Debates
Entre memórias e afetos: o presente dos mais velhos
Da Redação | 03 de dezembro de 2025 - 00:48
Por Elaine Ribeiro
Fim de ano é um tempo propício para o reencontro: com as pessoas, com as memórias e, de certa forma, também conosco — com aquilo que fizemos ou deixamos de fazer, com os planos que não saíram como imaginávamos ou até mesmo aqueles que ficaram no papel. É tempo de planejar, avaliar novas possibilidades e recomeçar.
Para muitos, a rotina intensa de trabalho desacelera um pouco, abrindo espaço para conversas demoradas, lembranças, gestos simples e de carinho que reacendem vínculos afetivos.
Contudo, vivemos em uma sociedade que parece ter pressa, sem tempo para ouvir. Nossos dias são marcados por uma busca constante por novidade, produtividade e juventude — um ciclo acelerado que tem silenciado justamente aqueles que carregam a maior riqueza que possuímos: os mais velhos e suas histórias.
Como psicóloga, observo com frequência o quanto o envelhecimento tem sido acompanhado por sentimentos de invisibilidade e desvalorização, reforçados por uma cultura que exalta a aparência jovem e teme o passar do tempo. Nesse processo, muitos idosos sentem que já não têm espaço para falar, ensinar ou inspirar.
Há, porém, uma beleza profunda no tempo, pois o envelhecer carrega tradições, conhecimentos, vivências, sabedoria e fatos que nenhum manual ensina, somente a vida vivida revela.
É no ciclo dessas histórias, contadas muitas vezes de forma simples, que a tradição é transmitida às próximas gerações. Com elas, passa-se também uma herança afetiva que dá sentido à nossa própria identidade.
Quantas vezes ouvimos a frase: “Nosso Natal nunca mais foi o mesmo depois que a “vó” se foi.”. Provavelmente você já ouviu — ou até disse — algo parecido. Quantas lembranças de Natal não têm o cheiro do bolo da avó, o assado no forno, o conselho do avô, a história repetida mil vezes que ainda faz todos rirem?
Esses pequenos gestos são o fio que tece o sentido de pertencimento. É pela escuta atenta que descobrimos que as narrativas dos mais velhos são verdadeiros tesouros, mapas afetivos que nos ajudam a entender quem somos e de onde viemos.
Ouvir essas histórias é também um gesto terapêutico: faz o idoso sentir-se reconhecido e pertencente e quem escuta reconecta-se com o essencial. Escutar de verdade é acolher os sentimentos que vêm junto (orgulho, saudade, medo, esperança), criando um encontro entre gerações que fortalece os laços familiares.

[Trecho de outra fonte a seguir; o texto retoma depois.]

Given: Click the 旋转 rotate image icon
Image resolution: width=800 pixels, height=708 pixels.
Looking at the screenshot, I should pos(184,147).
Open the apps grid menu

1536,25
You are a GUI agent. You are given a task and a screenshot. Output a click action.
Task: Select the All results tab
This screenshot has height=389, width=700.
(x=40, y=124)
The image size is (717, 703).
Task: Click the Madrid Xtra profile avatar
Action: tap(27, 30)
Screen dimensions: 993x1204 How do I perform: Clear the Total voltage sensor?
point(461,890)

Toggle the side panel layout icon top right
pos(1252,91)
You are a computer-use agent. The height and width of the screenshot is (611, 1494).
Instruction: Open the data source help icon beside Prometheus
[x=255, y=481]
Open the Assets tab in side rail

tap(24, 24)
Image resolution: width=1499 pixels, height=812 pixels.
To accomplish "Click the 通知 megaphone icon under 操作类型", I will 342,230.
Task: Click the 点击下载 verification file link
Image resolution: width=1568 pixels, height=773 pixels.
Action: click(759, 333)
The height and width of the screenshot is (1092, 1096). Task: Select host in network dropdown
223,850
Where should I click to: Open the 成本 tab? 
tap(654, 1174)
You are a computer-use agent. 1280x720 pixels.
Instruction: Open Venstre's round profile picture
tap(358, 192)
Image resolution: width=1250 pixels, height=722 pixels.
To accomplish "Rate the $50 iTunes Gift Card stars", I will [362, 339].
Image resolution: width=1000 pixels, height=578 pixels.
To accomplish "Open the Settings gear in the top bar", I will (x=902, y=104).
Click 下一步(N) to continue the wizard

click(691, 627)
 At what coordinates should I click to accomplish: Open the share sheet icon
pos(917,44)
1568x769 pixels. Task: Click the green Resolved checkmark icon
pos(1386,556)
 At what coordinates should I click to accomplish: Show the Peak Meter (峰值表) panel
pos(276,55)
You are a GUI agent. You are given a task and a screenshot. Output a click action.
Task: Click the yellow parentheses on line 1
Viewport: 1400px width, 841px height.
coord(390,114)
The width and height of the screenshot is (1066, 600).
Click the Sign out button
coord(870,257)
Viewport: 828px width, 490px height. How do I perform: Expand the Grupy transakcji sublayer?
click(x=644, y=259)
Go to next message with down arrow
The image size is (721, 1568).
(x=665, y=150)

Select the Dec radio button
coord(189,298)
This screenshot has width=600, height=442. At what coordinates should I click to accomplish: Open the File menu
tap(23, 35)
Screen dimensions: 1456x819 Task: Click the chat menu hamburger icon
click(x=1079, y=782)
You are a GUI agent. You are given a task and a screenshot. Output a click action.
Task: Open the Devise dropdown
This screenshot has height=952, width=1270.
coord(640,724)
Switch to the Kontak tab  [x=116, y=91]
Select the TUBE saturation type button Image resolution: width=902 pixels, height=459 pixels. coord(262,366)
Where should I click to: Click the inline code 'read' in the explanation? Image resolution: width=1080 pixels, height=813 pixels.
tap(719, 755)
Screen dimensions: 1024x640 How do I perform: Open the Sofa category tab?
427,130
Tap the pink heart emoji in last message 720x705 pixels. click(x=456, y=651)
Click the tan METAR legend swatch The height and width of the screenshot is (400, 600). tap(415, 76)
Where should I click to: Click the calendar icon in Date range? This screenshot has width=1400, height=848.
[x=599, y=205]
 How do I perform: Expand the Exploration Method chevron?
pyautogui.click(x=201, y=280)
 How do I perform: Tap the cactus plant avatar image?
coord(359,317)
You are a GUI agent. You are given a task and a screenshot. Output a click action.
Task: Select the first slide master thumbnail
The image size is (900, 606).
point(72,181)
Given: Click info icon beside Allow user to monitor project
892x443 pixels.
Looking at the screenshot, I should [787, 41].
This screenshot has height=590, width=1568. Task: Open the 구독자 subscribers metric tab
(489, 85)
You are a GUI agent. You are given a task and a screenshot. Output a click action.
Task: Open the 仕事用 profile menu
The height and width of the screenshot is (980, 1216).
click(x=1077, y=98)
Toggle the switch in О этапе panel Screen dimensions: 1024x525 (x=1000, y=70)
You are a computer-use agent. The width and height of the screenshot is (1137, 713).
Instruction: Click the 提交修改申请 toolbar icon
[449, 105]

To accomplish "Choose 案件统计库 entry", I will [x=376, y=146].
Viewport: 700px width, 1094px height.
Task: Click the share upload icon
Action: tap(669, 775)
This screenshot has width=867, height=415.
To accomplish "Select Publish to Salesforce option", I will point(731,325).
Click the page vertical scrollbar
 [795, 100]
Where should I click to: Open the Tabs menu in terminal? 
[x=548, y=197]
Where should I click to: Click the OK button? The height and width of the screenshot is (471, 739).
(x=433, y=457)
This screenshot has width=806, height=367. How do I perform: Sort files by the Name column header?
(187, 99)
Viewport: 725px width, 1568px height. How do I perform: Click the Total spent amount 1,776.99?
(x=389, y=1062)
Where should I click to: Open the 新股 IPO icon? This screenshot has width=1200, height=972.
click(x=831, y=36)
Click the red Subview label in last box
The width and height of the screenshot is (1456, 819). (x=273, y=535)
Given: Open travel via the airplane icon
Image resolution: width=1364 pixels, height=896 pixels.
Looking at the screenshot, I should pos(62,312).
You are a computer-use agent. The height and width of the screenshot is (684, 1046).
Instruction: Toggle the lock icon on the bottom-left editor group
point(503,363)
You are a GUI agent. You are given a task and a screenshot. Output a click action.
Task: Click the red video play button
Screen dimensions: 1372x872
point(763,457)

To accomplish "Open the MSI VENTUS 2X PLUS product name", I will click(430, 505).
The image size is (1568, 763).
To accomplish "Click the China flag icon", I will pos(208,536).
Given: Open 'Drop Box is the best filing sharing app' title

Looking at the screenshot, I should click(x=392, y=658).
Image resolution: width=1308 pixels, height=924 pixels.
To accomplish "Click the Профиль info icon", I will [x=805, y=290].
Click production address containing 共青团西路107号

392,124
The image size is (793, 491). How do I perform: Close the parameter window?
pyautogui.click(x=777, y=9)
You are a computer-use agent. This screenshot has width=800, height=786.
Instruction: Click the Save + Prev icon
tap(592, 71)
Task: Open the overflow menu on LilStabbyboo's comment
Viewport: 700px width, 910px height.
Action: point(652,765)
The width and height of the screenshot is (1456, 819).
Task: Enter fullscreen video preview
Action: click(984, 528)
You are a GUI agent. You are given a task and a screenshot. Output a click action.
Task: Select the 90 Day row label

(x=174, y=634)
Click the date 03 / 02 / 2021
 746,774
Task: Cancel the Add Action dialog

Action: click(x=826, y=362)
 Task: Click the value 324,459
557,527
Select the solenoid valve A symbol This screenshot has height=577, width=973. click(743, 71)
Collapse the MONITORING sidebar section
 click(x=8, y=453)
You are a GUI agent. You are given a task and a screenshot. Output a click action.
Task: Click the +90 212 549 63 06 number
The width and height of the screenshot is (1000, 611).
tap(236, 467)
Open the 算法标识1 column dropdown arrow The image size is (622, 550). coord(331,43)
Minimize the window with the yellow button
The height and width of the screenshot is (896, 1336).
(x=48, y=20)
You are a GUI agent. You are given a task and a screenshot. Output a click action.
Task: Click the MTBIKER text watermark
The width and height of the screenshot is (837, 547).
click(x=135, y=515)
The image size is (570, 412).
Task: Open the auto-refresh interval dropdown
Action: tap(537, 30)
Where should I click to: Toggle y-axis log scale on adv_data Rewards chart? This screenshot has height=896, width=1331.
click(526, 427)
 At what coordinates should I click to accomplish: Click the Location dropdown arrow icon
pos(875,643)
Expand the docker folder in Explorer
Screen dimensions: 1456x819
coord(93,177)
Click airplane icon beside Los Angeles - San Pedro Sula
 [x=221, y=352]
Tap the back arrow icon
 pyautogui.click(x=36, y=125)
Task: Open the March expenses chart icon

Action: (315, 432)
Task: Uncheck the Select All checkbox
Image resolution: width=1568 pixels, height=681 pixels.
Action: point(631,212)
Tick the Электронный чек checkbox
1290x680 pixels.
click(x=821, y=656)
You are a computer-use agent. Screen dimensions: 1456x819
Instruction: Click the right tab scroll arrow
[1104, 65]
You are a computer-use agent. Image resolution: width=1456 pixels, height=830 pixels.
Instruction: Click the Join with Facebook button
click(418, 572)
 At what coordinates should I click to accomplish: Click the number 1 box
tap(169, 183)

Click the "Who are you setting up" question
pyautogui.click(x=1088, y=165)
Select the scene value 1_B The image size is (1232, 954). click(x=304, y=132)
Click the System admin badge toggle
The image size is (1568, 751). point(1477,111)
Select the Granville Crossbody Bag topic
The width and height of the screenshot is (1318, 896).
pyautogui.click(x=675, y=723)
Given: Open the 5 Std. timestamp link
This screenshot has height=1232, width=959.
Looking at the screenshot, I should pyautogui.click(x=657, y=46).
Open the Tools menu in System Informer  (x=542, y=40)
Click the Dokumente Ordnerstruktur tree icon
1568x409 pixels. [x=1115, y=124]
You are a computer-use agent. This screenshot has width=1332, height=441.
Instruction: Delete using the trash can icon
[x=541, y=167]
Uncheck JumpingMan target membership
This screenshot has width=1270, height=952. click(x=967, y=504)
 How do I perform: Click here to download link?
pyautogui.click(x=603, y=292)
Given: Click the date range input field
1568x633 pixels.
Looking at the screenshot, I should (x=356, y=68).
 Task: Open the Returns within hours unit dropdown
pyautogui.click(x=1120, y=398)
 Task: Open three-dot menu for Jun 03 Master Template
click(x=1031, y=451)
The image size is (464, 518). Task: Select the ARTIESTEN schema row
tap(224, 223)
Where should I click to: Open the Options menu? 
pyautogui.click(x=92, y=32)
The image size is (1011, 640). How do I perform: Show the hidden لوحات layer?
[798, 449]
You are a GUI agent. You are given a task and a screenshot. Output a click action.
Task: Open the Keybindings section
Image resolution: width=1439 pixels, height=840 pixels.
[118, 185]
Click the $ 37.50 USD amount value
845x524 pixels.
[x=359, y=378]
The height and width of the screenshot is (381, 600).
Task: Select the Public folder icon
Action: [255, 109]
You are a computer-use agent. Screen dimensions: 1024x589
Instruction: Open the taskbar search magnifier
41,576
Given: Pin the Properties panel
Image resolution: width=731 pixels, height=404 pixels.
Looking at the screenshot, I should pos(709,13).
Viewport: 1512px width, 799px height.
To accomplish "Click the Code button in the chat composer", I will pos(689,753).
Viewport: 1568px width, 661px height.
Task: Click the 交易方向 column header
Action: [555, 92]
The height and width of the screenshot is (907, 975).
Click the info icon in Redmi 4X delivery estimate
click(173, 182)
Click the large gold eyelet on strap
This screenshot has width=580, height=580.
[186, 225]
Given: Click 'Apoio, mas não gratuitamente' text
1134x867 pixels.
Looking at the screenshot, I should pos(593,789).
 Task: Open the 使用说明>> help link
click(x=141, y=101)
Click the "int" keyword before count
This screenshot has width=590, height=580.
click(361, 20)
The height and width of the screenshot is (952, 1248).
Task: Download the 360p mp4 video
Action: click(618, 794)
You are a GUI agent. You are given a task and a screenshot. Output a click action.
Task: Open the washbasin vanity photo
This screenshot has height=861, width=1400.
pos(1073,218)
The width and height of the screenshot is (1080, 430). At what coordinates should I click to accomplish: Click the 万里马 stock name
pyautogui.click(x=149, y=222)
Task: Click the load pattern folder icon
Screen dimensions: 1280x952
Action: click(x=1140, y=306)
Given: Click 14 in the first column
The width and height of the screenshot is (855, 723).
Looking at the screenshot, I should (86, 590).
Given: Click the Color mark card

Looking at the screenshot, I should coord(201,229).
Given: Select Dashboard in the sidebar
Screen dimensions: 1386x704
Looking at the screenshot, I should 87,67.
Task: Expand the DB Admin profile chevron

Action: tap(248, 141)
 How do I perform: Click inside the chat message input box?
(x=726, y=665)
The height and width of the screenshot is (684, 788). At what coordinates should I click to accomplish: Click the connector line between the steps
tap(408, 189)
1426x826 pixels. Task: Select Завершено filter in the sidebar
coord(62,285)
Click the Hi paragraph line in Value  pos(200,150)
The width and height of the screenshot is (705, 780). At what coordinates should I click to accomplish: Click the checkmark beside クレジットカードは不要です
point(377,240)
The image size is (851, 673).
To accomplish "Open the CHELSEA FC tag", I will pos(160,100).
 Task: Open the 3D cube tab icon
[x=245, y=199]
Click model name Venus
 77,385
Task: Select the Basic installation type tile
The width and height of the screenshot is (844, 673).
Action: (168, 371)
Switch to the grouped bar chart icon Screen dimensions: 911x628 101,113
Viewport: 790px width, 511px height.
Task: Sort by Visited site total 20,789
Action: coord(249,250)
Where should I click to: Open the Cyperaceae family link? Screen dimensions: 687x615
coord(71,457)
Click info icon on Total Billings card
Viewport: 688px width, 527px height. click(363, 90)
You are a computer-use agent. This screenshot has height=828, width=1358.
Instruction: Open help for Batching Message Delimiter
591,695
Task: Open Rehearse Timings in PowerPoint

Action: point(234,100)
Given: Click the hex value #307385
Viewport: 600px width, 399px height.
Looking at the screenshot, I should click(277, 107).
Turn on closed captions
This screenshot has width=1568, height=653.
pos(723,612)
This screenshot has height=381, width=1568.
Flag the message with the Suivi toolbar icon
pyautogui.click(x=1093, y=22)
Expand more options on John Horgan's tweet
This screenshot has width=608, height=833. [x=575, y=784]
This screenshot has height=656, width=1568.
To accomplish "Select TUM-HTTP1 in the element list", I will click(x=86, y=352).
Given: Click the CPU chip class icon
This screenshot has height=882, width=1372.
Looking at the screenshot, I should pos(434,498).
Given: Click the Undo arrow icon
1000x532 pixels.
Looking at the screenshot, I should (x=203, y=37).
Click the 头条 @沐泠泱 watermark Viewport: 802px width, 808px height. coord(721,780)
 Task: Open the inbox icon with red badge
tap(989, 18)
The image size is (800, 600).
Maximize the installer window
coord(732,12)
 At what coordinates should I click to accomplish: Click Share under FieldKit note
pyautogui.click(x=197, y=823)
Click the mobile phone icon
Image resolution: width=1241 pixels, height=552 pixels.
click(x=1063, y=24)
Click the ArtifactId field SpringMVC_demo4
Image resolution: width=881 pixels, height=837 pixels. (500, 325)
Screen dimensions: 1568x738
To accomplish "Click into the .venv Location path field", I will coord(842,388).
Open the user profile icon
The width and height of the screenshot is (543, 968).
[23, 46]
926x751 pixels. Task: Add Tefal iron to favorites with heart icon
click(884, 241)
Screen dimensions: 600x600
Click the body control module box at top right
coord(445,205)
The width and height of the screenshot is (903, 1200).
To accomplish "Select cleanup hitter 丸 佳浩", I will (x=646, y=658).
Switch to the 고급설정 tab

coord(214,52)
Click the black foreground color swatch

Na psicologia, compreendemos que nossa identidade também se constrói por meio da memória coletiva. Saber de onde viemos nos ajuda a compreender quem somos e quem queremos ser. Quando uma geração escuta a outra, não apenas preserva a história, mas também dá continuidade e reforça os vínculos afetivos.
Mais do que envelhecer “bonito”, sem rugas ou marcas, precisamos envelhecer com sentido e com história. Nossa vida é tecida também pelas vidas que ajudaram a formar a nossa. Mais do que parecer jovem, talvez o maior desafio seja aprender a ser inteiro. O corpo muda, mas a essência se amplia com o tempo.
Envelhecer bem não é apagar as marcas, e sim compreender o que elas trazem consigo. Não é um processo fácil, nem sempre leve, mas o valor da história de uma vida precisa ser urgentemente resgatado na formação de cada criança, no respeito a quem tem mais idade e na consciência de acolher quem já viveu tanto.
Neste fim de ano, procure desacelerar e escutar com o coração. Olhe para as pessoas mais velhas e veja, além do corpo que envelheceu, alguém com histórias e aprendizados, companheiros de jornada.
Entre este tempo de festas, fim de ciclo e início de um novo ano, que saibamos escutar e agradecer. Os mais velhos guardam em si a memória viva de quem somos, e é nesse legado, transmitido em palavras e gestos, que a vida se torna verdadeiramente eterna e mais bonita.